[DATASET]

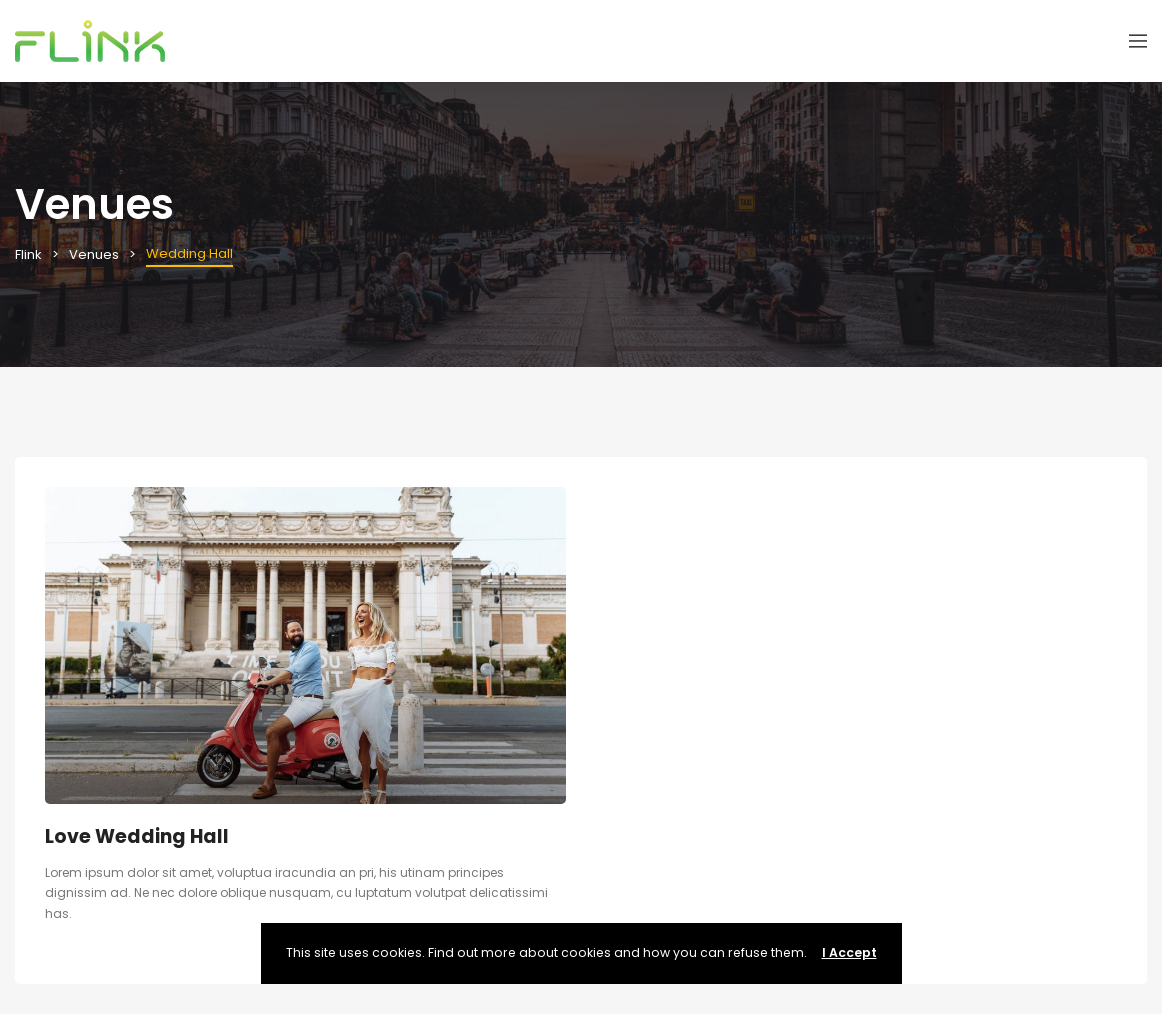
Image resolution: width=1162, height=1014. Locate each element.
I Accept (849, 952)
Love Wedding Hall (137, 836)
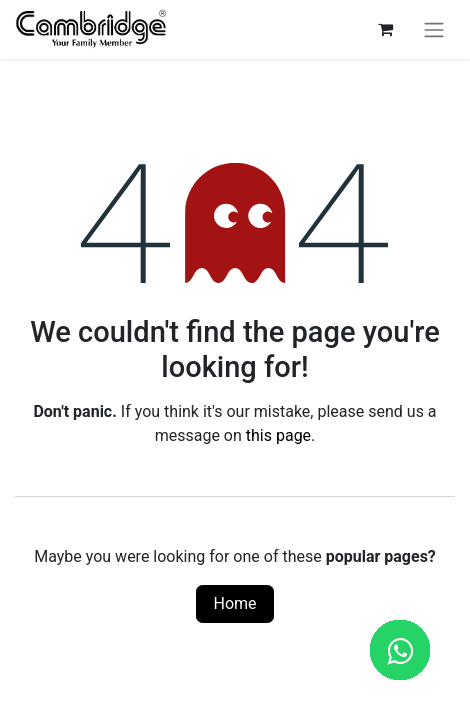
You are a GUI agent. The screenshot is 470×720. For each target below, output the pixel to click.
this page (278, 435)
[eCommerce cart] (385, 29)
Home (234, 603)
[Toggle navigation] (434, 29)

[PROBLEM] Please pull out every line of the data above that contains the word "each". Treat uppercase and lowercase as different, so match the case.

[ANSWER TO THE TASK]
Image resolution: width=1162, height=1014. Locate each element.
You are a GUI agent. The screenshot is 470×720. For each target below, output the pixel to click.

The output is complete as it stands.